Oh, and for those that want to de-dup tables, accoring to Tom Kyte, here is the fastest method known to man:
http://asktom.oracle.com/pls/ask/f?p=4950:8:::::F4950_P8_DISPLAYID:1224636375004#29270521597750
Wednesday, April 27, 2005
Random Data
My thought was to use varray types and populate them with the various possible values, then use dbms_random.value to generate the index values for the various varrays. The count column was just a truncated call to dbms_random in the range of 1 to 600. All of this was of course placed into a procedure with the ability to give it the number of required values.
Essentially:
create or replace procedure load_random_data(cnt in number) as
define varray types;
define varrays using types;
declare loop interator;
begin
initialize varrays with allowed values;
start loop 1 to cnt times
set dbms_rabdom seed to loop interator;
insert using calls to dbms_random.value(1-n) as the indice for the various varrays;
end loop;
commit;
end;
This generated the rows and then using a primary key constraint with the exceptions clause I would then be able to delete the duplicates leaving my good rows.

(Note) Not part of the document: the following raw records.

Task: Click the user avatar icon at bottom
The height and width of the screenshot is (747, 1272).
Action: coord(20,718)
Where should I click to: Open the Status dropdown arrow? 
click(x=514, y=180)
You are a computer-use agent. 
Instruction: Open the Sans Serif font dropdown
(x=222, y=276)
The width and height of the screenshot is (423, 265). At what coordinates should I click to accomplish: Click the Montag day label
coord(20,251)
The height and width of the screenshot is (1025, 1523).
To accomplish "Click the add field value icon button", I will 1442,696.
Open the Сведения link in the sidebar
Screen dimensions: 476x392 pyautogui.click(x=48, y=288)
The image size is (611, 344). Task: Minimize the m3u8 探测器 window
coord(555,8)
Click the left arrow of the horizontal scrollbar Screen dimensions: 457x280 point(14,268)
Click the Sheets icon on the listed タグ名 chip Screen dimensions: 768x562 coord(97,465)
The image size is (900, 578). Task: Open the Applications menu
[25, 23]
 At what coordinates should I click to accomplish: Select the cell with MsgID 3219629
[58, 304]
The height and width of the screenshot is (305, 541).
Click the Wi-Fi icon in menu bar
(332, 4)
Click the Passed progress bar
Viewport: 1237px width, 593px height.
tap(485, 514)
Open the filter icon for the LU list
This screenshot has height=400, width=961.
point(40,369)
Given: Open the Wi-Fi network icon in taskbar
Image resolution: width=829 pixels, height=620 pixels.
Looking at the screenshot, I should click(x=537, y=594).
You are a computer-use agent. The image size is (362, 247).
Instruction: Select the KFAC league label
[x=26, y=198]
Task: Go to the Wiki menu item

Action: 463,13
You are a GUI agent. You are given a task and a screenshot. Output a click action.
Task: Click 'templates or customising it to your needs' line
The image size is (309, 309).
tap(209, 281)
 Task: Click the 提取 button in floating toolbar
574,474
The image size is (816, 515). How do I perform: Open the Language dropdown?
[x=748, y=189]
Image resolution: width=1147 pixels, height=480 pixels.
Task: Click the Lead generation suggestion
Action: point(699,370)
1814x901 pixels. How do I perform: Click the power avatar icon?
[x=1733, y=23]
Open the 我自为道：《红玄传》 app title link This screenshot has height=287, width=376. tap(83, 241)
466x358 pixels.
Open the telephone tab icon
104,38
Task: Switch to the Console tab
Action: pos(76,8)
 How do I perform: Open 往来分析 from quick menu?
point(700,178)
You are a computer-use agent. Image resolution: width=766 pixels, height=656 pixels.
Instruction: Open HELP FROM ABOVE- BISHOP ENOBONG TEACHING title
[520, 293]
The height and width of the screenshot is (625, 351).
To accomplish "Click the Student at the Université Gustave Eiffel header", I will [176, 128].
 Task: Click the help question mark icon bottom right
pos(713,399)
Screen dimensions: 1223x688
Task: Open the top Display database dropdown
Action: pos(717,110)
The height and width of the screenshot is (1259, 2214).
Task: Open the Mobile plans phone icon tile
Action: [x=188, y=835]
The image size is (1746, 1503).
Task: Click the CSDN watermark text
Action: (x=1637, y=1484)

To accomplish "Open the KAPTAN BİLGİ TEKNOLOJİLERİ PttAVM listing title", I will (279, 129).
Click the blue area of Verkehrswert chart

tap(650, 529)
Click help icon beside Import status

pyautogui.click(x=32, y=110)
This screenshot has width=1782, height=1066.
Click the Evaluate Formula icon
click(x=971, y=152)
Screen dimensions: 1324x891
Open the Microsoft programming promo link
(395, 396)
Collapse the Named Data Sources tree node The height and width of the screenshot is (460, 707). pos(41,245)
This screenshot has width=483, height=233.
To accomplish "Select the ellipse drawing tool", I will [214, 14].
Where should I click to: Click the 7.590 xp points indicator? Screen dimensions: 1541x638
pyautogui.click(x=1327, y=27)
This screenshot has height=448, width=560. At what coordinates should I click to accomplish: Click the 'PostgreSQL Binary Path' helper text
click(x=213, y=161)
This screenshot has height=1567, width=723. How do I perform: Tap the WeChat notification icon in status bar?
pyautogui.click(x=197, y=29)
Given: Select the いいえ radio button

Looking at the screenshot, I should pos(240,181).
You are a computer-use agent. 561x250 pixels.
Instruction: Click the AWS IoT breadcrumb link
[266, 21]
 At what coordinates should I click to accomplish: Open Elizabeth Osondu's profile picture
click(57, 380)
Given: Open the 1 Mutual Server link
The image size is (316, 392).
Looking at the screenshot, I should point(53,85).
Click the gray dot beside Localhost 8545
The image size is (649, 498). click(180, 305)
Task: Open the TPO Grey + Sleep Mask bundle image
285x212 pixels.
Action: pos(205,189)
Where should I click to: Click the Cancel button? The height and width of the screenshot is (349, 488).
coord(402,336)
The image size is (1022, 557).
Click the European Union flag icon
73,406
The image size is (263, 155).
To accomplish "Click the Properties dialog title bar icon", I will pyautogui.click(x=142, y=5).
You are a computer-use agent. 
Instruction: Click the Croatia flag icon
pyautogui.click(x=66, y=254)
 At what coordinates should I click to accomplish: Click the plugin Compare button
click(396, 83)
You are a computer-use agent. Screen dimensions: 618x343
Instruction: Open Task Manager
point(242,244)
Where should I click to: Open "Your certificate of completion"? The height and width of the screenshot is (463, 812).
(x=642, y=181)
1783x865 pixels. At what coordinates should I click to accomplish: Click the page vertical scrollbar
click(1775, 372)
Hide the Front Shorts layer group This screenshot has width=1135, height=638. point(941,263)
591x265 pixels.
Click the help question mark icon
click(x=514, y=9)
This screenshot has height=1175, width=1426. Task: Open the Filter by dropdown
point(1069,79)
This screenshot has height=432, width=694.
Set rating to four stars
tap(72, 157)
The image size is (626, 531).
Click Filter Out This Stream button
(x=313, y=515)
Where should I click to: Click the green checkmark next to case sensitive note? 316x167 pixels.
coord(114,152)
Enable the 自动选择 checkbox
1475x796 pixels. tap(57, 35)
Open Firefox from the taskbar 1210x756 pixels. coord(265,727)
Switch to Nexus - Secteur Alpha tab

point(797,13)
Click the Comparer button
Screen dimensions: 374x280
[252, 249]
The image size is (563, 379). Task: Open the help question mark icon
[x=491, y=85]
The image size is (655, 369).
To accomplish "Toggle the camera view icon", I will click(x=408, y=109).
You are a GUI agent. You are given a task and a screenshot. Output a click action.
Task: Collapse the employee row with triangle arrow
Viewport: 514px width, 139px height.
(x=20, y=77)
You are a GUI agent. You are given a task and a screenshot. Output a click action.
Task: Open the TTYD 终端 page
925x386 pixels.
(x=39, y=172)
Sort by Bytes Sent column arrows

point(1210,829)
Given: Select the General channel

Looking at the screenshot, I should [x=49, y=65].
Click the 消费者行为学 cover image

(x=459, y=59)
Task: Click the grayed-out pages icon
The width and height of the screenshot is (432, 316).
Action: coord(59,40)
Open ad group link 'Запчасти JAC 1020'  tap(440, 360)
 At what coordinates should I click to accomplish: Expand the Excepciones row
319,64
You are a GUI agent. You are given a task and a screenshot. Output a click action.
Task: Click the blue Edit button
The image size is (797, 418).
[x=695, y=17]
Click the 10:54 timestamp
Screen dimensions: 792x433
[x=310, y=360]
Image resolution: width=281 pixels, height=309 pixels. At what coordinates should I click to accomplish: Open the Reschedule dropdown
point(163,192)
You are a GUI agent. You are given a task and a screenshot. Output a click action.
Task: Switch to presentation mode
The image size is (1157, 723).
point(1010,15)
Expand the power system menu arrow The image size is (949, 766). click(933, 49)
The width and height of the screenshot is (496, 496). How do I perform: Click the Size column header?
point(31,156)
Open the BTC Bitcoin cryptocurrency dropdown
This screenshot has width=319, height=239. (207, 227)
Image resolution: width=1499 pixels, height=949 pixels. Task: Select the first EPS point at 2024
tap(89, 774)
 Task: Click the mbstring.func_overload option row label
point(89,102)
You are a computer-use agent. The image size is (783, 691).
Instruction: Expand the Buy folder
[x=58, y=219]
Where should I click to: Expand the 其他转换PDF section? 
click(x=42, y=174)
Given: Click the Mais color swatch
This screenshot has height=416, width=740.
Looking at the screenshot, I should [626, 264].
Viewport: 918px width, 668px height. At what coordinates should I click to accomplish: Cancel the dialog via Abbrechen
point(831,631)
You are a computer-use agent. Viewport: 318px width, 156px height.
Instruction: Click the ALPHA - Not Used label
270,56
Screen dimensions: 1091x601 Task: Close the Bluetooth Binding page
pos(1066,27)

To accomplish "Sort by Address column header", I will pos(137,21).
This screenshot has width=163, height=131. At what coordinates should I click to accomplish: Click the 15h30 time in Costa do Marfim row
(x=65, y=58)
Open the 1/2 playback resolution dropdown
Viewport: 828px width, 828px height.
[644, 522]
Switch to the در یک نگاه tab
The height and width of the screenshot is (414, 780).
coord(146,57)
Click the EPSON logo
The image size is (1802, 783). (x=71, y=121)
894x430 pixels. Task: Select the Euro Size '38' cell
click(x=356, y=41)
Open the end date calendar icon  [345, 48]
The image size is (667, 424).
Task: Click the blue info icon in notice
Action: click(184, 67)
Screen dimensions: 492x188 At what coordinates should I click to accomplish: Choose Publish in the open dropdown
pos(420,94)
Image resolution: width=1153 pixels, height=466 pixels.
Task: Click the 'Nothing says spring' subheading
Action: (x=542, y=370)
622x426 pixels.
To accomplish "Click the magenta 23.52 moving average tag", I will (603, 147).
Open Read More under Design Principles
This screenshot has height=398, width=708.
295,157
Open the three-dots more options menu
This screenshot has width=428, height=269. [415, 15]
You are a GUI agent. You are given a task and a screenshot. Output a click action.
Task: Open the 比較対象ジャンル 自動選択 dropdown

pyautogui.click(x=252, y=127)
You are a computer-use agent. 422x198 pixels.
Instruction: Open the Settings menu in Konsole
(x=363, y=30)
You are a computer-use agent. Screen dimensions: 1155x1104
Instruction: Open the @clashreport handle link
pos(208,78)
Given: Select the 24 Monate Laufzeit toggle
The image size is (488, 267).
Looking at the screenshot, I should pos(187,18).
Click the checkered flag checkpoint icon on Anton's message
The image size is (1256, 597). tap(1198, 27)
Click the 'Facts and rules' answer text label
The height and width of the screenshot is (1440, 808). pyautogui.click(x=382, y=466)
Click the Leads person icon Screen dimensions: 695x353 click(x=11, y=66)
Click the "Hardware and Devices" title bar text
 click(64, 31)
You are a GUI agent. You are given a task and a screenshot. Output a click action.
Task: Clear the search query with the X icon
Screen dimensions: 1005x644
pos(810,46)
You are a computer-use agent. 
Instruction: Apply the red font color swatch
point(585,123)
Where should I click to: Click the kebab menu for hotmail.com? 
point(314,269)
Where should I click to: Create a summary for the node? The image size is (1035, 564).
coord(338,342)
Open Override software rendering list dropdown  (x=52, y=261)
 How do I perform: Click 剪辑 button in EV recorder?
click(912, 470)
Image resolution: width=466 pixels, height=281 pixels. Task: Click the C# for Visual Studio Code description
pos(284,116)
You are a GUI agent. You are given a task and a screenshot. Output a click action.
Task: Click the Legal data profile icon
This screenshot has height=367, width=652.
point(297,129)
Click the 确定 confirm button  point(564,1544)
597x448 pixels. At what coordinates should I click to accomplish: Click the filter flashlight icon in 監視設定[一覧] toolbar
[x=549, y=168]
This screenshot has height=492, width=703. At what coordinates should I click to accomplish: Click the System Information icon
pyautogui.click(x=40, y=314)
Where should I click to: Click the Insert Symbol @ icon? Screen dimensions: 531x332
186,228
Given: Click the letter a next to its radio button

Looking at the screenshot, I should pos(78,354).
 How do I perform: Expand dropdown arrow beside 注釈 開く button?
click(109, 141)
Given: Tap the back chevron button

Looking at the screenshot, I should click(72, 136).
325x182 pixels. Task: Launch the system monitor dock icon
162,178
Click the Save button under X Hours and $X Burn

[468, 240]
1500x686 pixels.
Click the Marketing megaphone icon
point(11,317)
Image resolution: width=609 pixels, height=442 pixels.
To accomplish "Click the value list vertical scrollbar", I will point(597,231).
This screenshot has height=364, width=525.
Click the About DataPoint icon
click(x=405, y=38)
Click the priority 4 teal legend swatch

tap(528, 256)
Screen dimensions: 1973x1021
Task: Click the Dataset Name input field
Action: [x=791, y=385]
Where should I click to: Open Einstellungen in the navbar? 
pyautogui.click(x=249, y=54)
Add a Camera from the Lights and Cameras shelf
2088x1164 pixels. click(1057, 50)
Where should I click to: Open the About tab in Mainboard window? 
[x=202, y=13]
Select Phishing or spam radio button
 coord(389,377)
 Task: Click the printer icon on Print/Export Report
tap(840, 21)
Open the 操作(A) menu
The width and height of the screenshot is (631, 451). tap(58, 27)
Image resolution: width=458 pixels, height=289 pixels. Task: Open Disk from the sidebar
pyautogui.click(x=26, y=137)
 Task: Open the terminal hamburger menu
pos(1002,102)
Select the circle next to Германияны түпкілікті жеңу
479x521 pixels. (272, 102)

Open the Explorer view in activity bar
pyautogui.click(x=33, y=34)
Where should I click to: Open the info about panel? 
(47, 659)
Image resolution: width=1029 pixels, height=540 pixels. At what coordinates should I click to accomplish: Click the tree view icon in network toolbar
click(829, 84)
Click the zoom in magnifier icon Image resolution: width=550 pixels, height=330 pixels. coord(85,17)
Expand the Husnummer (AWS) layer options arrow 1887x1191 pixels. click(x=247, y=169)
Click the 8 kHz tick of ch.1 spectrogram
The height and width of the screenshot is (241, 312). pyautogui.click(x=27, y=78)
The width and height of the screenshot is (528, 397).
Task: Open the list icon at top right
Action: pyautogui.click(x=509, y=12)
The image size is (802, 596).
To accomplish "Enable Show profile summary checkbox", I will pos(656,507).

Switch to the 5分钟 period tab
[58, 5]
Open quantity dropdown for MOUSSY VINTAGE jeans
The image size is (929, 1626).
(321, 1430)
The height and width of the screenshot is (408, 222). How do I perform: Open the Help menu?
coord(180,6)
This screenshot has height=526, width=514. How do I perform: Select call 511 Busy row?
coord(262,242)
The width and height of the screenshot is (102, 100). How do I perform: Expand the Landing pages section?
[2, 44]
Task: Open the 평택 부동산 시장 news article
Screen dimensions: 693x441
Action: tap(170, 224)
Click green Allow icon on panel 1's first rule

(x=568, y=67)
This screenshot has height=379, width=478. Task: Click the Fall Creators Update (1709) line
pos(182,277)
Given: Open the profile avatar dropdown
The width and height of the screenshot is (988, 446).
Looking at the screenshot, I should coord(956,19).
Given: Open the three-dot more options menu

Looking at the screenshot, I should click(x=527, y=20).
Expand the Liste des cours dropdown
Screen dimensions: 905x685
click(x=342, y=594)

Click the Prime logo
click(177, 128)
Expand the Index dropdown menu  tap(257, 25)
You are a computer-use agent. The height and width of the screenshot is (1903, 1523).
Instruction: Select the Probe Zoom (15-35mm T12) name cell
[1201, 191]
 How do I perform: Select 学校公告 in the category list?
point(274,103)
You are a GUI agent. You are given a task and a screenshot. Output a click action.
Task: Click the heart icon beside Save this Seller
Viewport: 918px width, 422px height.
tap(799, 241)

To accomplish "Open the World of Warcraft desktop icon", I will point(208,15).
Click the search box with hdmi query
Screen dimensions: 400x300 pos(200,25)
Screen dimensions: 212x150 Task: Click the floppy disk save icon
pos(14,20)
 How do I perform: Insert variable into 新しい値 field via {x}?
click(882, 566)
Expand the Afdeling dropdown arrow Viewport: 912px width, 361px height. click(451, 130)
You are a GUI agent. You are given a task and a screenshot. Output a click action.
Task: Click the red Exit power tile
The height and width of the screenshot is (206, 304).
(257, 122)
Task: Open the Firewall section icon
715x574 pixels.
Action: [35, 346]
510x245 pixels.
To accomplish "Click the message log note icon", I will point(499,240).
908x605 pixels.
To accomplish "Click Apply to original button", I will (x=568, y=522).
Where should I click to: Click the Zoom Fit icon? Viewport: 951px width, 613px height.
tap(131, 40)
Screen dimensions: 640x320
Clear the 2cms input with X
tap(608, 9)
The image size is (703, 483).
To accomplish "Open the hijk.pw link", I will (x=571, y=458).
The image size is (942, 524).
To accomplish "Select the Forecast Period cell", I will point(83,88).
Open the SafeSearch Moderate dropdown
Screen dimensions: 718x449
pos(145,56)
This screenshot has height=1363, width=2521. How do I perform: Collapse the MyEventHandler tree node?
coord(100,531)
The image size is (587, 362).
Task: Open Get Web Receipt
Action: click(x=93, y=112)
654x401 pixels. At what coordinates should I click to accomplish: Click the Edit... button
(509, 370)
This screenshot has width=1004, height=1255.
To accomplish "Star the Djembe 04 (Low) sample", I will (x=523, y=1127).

create exceptions table using $ORACLE_HOME/rdbms/admin/utlexcpt.sql
alter table tab_z add constraint primary key (x,y,z) exceptions into exceptions;
delete tab_z where rowid in (select row_id from exceptions);
Well, the procedure worked as planned. However, when I attempted to use the exceptions clause on a concatenated key it did not work after the first run where it left 99 out of 600 rows it ended up rejecting all of the rows in the table on all subsequent runs! I tried it several times, each time it rejected every row in the table, even though I could clearly see by examining the first hundred or so rows that they weren't all duplicates.
The left me the old fallback of using the selection of the rowid values and then deleteing the min(rowid) values:
delete from tab_z Z
where z.rowid > (
select min(z2.rowid) from tab_z Z2
where Z.X = Z2.X and
Z.Y=Z2.Y and
Z.Z=Z2.Z);
This worked as expected. Of course you have to generate X(n1)*Z(n2)*Y(n3)*tab(n4) rows it seems to get the n4 number of rows where n1-3 are the count of the number of unique values for the given column and n4 is the number of rows in the table. For example, for my 600 rows I ended up needing to generate 30000 rows to get 600 non-dupes on the three index values. In the 30000 rows I ended up with 600 sets of duplicates in the range of 9-80 duplicates per entry. I re-seeded the random function using the loop interator with each pass through the loop.
Of course after all the work with dbms_random I figured out that it would have been easier just to cycle through the possible values for the varrays in a nested looping structure. Of course that would have led to a non-random ordered table. For the work we were doing it would have been ok to do it that way, but I can see other situations where the random technique would be beneficial.